The perils of Pauline. Let’s get one thing straight. If I had a tape apparently showing Liberal or Labor senators and apparatchiks ripping off their own candidates — not to mention the taxpayer, through the Electoral Commissioner — I’d be screaming bloody murder.

The fact that it was Pauline Hanson and James Ashby was, perhaps, more predictable (after Four Corners and the One Nation plane scandal) but still a major news story. Especially with the Queensland state election looming. What happened to “keep the bastards honest”?

[Is Pauline Hanson going back to jail?]

The Brisbane Courier-Mail, which broke the yarn, had two damning front pages. The first:”Let’s Make Some Cash. Exclusive: Hanson’s top adviser recorded discussing scheme to rip off taxpayers and One Nation candidates”.

The follow-up was just as bad: “Come Clean Pauline. Please explain. Secret recording challenges Hanson’s claim on scheme”.

I won’t detail the whole grubby scenario, but here’s the potted version.

Hanson, Ashby and two other (unidentified) One Nation executives had a two-hour meeting late last year, and somebody recorded it.

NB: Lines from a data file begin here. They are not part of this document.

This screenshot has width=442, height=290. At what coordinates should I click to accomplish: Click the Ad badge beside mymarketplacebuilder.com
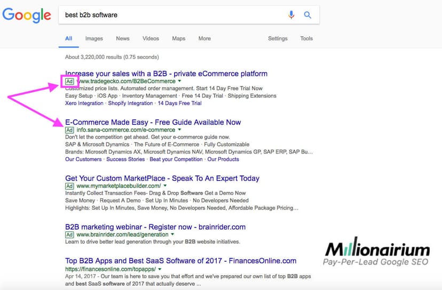coord(69,186)
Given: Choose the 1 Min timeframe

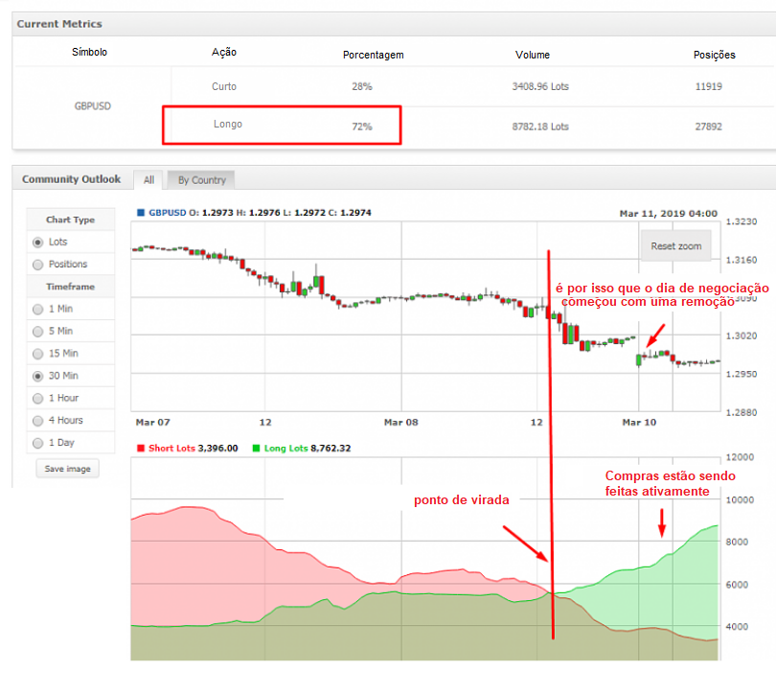Looking at the screenshot, I should (38, 309).
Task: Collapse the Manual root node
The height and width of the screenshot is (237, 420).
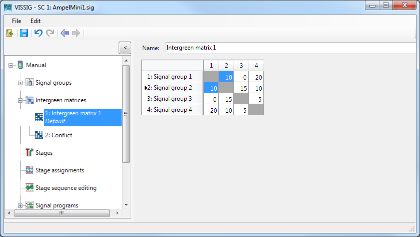Action: (11, 65)
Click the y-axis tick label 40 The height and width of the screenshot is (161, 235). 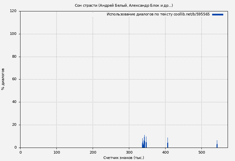14,102
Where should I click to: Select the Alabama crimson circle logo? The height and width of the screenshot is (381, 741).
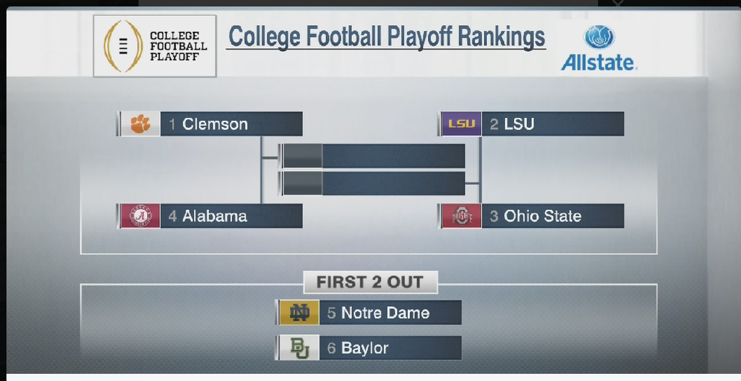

Ashby said: “Can I just point out, I’ve said this once before, there is an opportunity for us to make some money out of this, if we play it smart. Now I know they say you can’t make money out of state elections, but you can. And I’ll deny I ever said this, but …”

His plan, now dismissed by PHON as “brainstorming”, was to buy corflutes (those candidate plastic posters for fences and lamp posts) for $5, sell them to their own One Nation candidates for $11 and pocket the difference.

Then Ashby goes further, and this is why I said on radio they could face criminal charges of conspiring to defraud the taxpayer through the Queensland Electoral Commission.

He details how the candidates would submit an invoice to the commission for the inflated price, they would be reimbursed $11, keep $5 and the rest would go to HQ.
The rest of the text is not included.